**WORK TO COMPLETE:**
Your response to the data below should hold nothing except the lines from the one containing "Viewport: 480px width, 360px" down to the one containing "The height and", reproduced exactly and without pictures.

**DATA TO USE:**
:::::

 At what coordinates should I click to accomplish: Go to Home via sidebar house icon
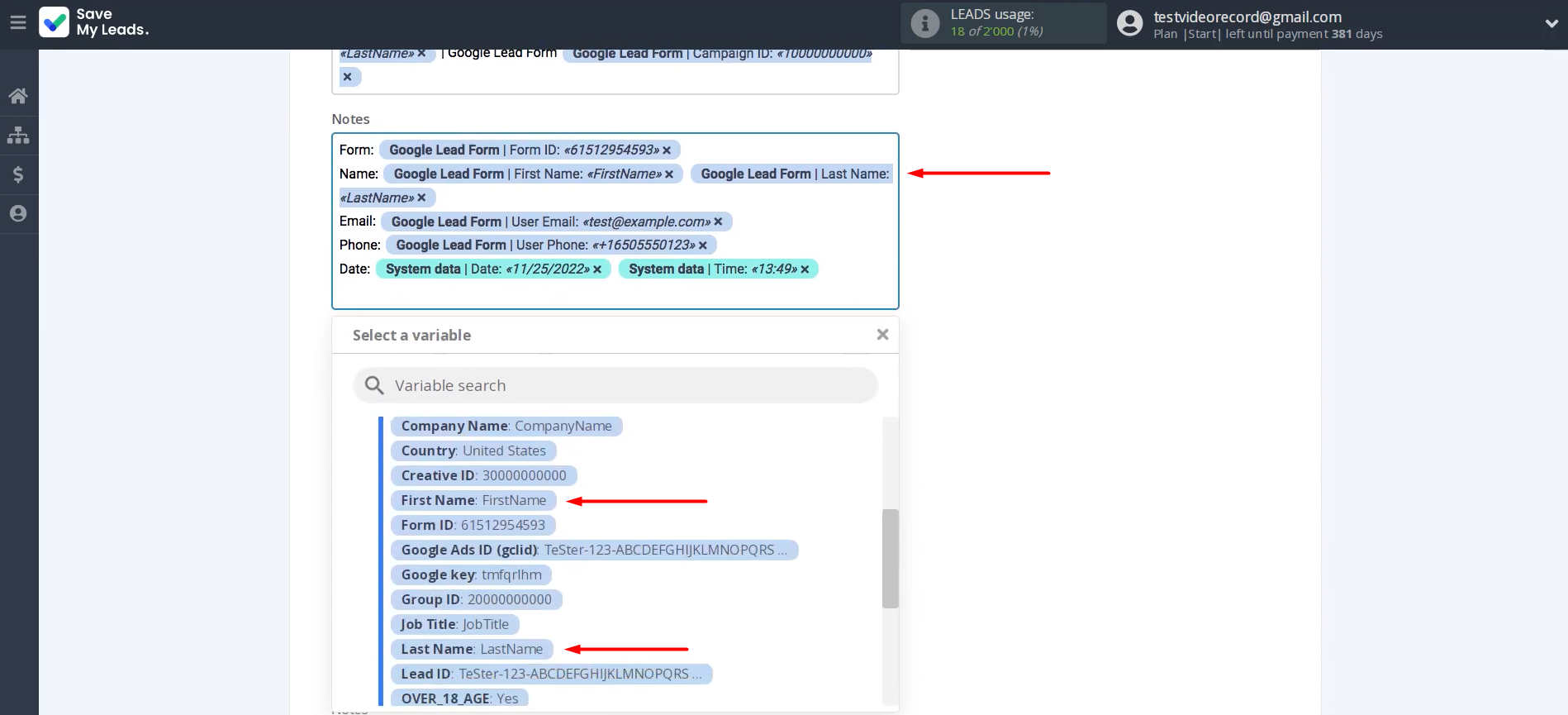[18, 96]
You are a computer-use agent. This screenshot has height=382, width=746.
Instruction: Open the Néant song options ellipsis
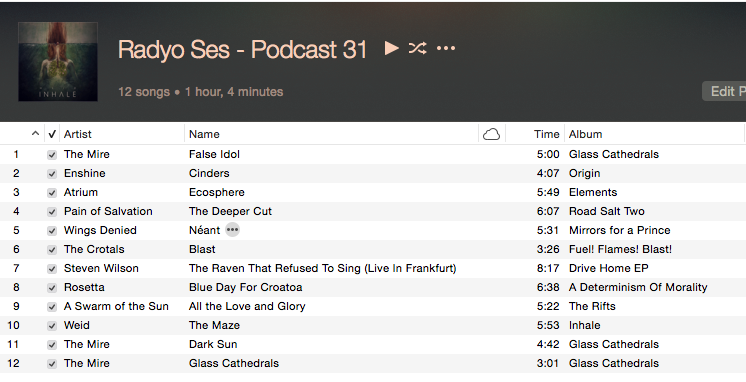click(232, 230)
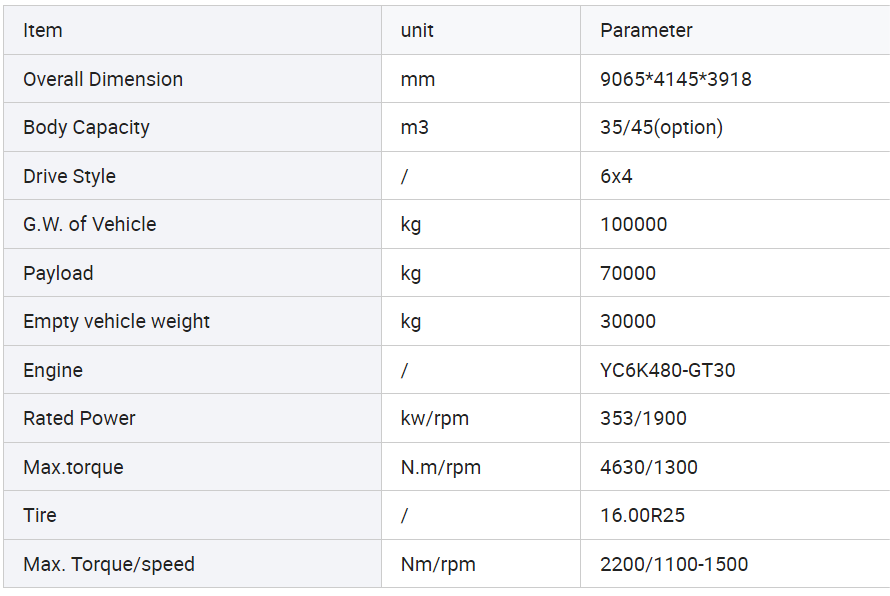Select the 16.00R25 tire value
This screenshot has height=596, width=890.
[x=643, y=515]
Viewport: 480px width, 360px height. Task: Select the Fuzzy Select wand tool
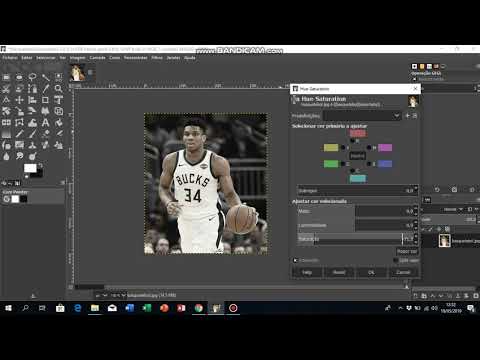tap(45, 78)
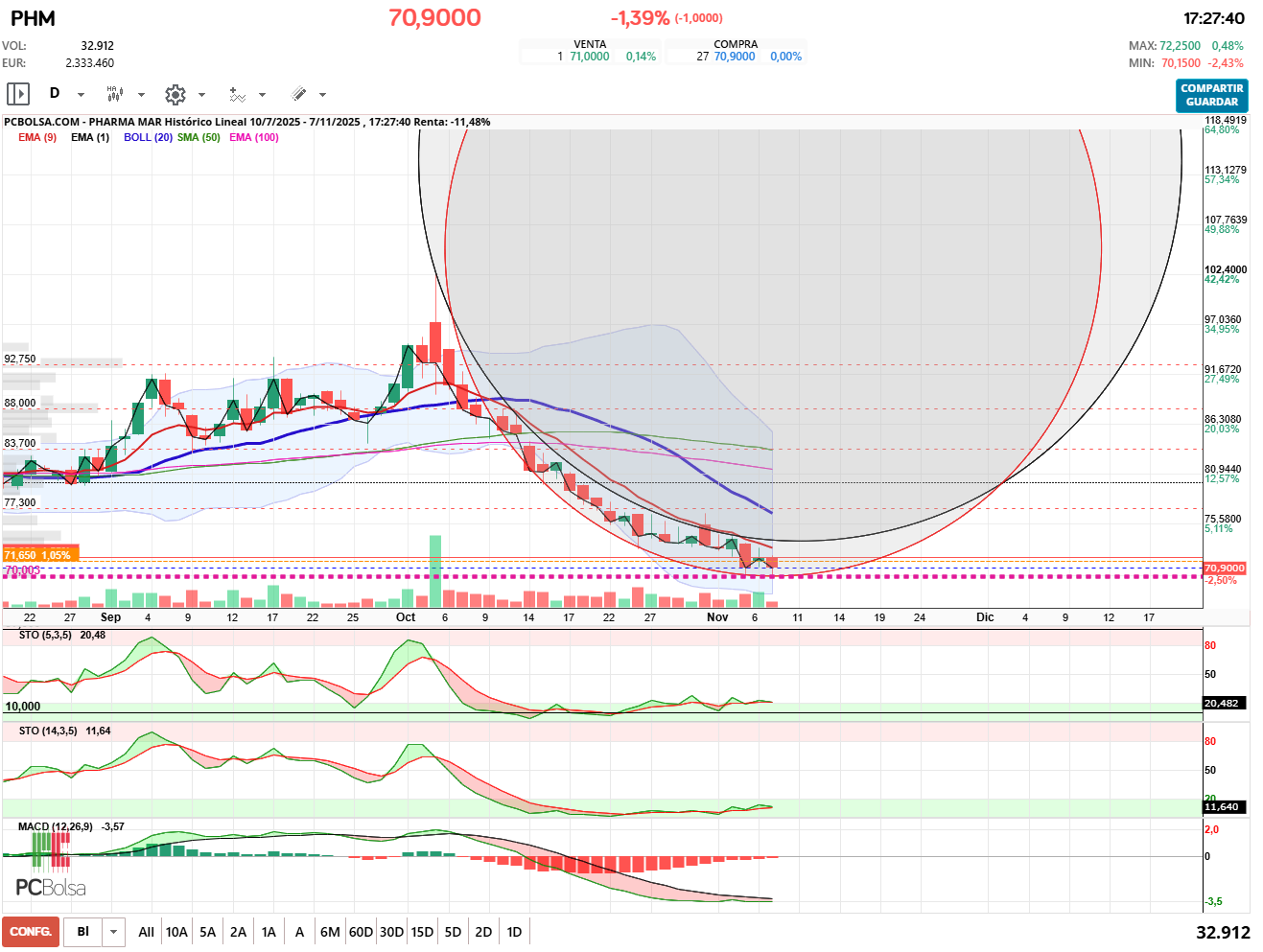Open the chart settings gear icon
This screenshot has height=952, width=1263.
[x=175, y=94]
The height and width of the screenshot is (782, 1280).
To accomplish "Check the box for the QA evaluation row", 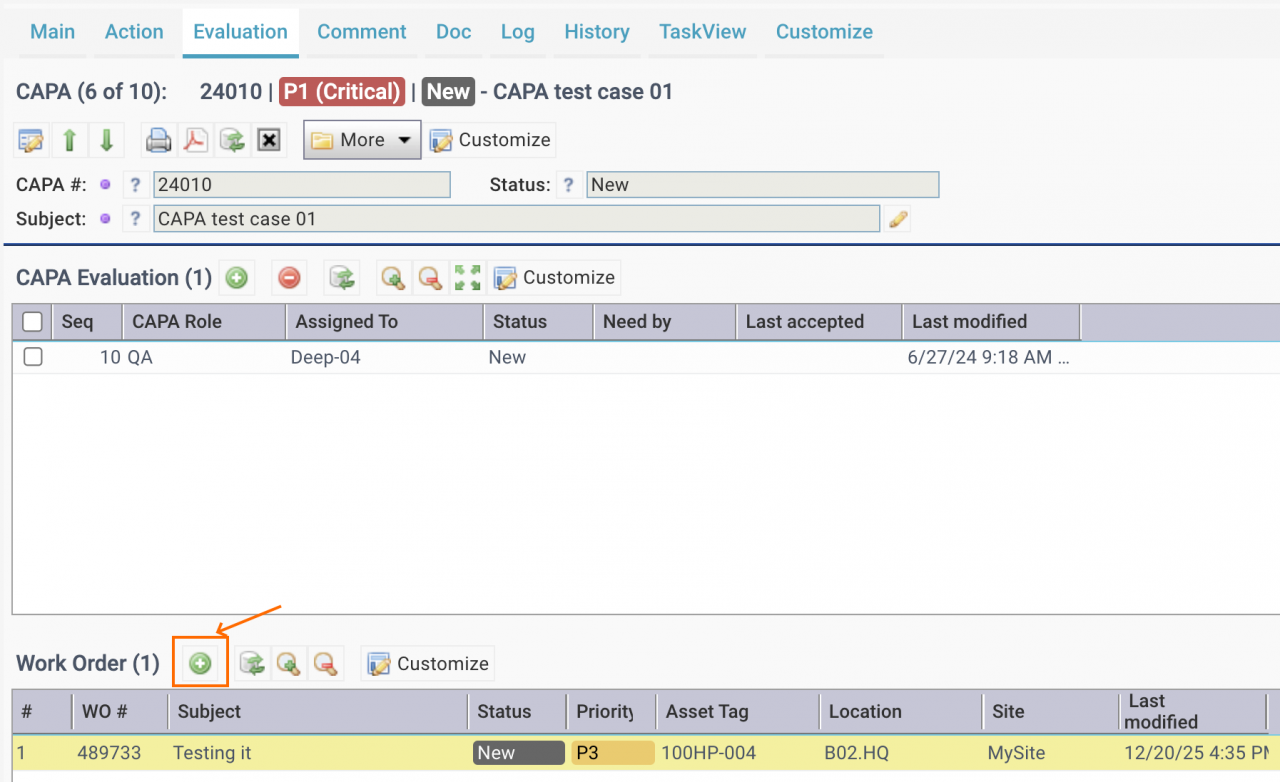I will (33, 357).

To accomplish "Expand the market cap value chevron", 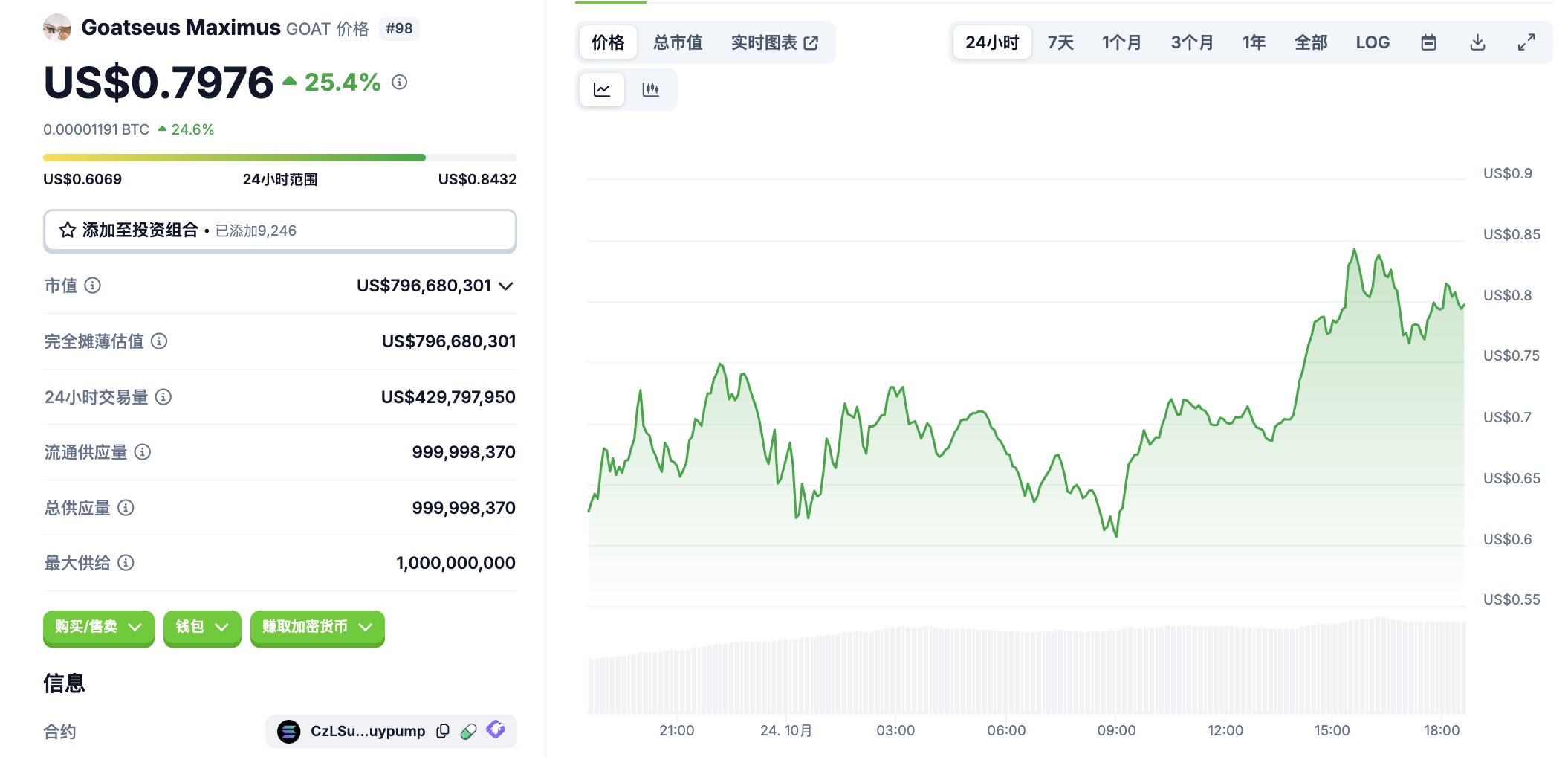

:::::

**WRITTEN ANSWER:**
Viewport: 480px width, 360px height. Task: Select the Fuzzy Select wand tool
tap(45, 78)
Open the chart settings gear icon
This screenshot has height=952, width=1263.
[x=175, y=94]
The height and width of the screenshot is (782, 1280).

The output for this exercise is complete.